• [Task]
Taking the line with "This screenshot has height=440, width=543." as the first and the last line of the entries as the final one, copy that span exactly.

• [Data]
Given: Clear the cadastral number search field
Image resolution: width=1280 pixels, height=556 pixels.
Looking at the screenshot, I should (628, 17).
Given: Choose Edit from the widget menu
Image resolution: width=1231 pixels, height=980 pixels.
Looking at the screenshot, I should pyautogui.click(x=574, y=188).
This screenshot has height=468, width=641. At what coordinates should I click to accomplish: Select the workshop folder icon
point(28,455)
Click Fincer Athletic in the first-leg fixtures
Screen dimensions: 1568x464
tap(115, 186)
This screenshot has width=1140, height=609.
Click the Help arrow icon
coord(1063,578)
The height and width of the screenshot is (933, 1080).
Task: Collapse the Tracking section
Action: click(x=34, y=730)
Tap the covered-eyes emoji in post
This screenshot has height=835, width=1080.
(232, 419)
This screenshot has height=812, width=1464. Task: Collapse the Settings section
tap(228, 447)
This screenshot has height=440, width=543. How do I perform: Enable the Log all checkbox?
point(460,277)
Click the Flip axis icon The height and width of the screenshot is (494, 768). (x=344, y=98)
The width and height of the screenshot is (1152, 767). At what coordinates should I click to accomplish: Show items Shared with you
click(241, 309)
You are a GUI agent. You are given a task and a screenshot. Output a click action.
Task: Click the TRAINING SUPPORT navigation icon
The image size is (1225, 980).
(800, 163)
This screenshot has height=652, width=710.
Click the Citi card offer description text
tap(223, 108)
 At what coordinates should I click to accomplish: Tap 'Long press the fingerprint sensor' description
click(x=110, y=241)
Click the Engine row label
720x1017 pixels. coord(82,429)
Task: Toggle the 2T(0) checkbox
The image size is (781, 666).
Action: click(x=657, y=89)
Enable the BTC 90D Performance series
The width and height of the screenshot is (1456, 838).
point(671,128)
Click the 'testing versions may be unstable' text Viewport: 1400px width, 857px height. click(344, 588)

• [Result of this exercise]
This screenshot has height=440, width=543. How do I perform: Enable the Log all checkbox?
point(460,277)
Click the Flip axis icon The height and width of the screenshot is (494, 768). (x=344, y=98)
The width and height of the screenshot is (1152, 767). At what coordinates should I click to accomplish: Show items Shared with you
click(241, 309)
You are a GUI agent. You are given a task and a screenshot. Output a click action.
Task: Click the TRAINING SUPPORT navigation icon
The image size is (1225, 980).
(800, 163)
This screenshot has height=652, width=710.
Click the Citi card offer description text
tap(223, 108)
 At what coordinates should I click to accomplish: Tap 'Long press the fingerprint sensor' description
click(x=110, y=241)
Click the Engine row label
720x1017 pixels. coord(82,429)
Task: Toggle the 2T(0) checkbox
The image size is (781, 666).
Action: click(x=657, y=89)
Enable the BTC 90D Performance series
The width and height of the screenshot is (1456, 838).
point(671,128)
Click the 'testing versions may be unstable' text Viewport: 1400px width, 857px height. click(344, 588)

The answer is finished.